In this notebook we are going to explore the Neural Networks for image classification. We are going to use the same dataset of the SVM notebook: Fashion MNIST (https://pravarmahajan.github.io/fashion/), a dataset of small images of clothes and accessories.

The dataset labels are the following:

| Label | Description |
| --- | --- |
| 0 | T-shirt/top |
| 1 | Trouser |
| 2 | Pullover |
| 3 | Dress |
| 4 | Coat |
| 5 | Sandal |
| 6 | Shirt |
| 7 | Sneaker |
| 8 | Bag |
| 9 | Ankle boot |

In [None]:
#load the required packages

%matplotlib inline  

import numpy as np
import scipy as sp
import matplotlib.pyplot as plt

import sklearn
from sklearn.neural_network import MLPClassifier
from sklearn.model_selection import GridSearchCV
from sklearn.svm import SVC

In [None]:
# helper function to load Fashion MNIST dataset from disk
def load_mnist(path, kind='train'):
    import os
    import gzip
    import numpy as np
    labels_path = os.path.join(path, '%s-labels-idx1-ubyte.gz' % kind)
    images_path = os.path.join(path, '%s-images-idx3-ubyte.gz' % kind)
    with gzip.open(labels_path, 'rb') as lbpath:
        labels = np.frombuffer(lbpath.read(), dtype=np.uint8,offset=8)
    with gzip.open(images_path, 'rb') as imgpath:
        images = np.frombuffer(imgpath.read(), dtype=np.uint8,offset=16).reshape(len(labels), 784)
    return images, labels

# TODO 
Place your ID ("numero di matricola") that will be used as seed for random generator. You can try to change the seed to see the impact of the randomization.

In [None]:
ID = 1165385
np.random.seed(ID)

In [None]:
#load the MNIST dataset and let's normalize the features so that each value is in [0,1]
X, y = load_mnist("data")
# rescale the data
X = X / 255.0

Now split into training and test. Make sure that each label is present at least 10 times
in training frequencies.

In [None]:
#random permute the data and split into training and test taking the first 500
#data samples as training and the rests as test
permutation = np.random.permutation(X.shape[0])

X = X[permutation]
y = y[permutation]

m_training = 500

X_train, X_test = X[:m_training], X[m_training:]
y_train, y_test = y[:m_training], y[m_training:]

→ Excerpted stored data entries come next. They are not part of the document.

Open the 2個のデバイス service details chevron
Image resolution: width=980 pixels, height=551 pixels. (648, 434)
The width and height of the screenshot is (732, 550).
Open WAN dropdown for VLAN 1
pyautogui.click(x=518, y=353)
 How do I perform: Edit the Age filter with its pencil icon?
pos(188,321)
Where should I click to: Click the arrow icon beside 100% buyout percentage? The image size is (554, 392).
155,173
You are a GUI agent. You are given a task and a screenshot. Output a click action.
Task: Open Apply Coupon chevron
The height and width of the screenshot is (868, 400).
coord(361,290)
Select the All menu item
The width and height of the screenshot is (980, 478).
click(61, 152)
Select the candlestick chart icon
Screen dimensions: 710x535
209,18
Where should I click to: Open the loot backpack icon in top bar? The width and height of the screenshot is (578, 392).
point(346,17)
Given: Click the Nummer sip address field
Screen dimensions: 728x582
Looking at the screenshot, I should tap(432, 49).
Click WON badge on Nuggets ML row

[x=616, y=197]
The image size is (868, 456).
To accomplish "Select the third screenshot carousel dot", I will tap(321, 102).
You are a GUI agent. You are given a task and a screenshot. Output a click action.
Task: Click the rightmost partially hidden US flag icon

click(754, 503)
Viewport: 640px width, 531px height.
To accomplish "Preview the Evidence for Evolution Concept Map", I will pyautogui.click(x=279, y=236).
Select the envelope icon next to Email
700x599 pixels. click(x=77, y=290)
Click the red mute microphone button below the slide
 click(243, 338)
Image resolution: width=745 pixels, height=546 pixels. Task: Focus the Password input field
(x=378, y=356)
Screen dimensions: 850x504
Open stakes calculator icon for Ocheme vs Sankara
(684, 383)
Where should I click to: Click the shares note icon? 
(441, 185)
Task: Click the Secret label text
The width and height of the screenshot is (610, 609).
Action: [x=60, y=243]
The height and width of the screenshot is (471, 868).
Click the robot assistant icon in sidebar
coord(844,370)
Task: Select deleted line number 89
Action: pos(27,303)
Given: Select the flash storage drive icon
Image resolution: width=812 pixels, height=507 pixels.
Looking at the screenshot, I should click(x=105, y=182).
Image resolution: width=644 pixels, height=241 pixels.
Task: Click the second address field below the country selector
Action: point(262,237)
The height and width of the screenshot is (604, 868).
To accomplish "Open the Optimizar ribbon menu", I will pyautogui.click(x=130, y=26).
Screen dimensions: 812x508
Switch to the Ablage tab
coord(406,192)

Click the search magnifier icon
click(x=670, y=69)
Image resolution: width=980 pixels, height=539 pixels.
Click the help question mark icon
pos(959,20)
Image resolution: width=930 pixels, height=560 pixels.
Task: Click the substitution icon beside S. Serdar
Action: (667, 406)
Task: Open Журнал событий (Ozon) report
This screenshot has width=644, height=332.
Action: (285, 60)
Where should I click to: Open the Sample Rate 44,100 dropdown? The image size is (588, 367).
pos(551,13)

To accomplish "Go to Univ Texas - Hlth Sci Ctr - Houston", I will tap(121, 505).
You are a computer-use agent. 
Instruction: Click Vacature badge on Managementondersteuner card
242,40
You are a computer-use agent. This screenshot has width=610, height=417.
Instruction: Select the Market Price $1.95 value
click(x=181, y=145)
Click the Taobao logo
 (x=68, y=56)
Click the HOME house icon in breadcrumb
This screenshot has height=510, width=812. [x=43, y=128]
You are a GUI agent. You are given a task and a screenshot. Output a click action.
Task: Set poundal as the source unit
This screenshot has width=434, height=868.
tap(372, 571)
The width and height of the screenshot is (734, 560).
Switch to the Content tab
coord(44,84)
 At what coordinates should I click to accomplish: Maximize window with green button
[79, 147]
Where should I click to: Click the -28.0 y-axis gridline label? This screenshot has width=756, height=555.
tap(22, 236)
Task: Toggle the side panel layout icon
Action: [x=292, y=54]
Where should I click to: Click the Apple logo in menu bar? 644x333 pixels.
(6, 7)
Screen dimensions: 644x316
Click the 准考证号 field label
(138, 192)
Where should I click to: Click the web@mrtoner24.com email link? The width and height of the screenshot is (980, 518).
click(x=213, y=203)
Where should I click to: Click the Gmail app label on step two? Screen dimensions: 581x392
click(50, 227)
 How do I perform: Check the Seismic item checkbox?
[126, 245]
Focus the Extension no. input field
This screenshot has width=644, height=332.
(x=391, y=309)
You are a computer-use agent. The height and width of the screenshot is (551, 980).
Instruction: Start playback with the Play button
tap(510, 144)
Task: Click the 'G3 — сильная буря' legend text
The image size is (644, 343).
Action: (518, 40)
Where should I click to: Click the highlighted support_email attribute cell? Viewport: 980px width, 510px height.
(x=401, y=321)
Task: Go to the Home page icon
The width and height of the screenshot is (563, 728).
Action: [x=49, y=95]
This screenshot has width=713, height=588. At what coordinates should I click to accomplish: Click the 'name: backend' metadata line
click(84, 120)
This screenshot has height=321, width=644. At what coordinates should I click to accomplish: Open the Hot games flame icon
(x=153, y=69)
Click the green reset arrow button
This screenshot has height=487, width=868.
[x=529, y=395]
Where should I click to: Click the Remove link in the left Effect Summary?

labels, freqs = np.unique(y_train, return_counts=True)
print("Labels in training dataset: ", labels)
print("Frequencies in training dataset: ", freqs)


In [None]:
#function for plotting a image and printing the corresponding label
def plot_input(X_matrix, labels, index):
    print("INPUT:")
    plt.imshow(
        X_matrix[index].reshape(28,28),
        cmap          = plt.cm.gray_r,
        interpolation = "nearest"
    )
    plt.show()
    print("LABEL: %i"%labels[index])
    return

In [None]:
#let's try the plotting function
plot_input(X_train,y_train,10)
plot_input(X_test,y_test,100)
plot_input(X_test,y_test,10000)

## TO DO 1

Now use a Feed-forward Neural Network for prediction. Use the multi-layer perceptron classifier, with the following parameters: max_iter=300, alpha=1e-4, solver='sgd', tol=1e-4, learning_rate_init=.1, random_state=ID (this last parameter ensures the run is the same even if you run it more than once). The alpha parameter is the regularization term.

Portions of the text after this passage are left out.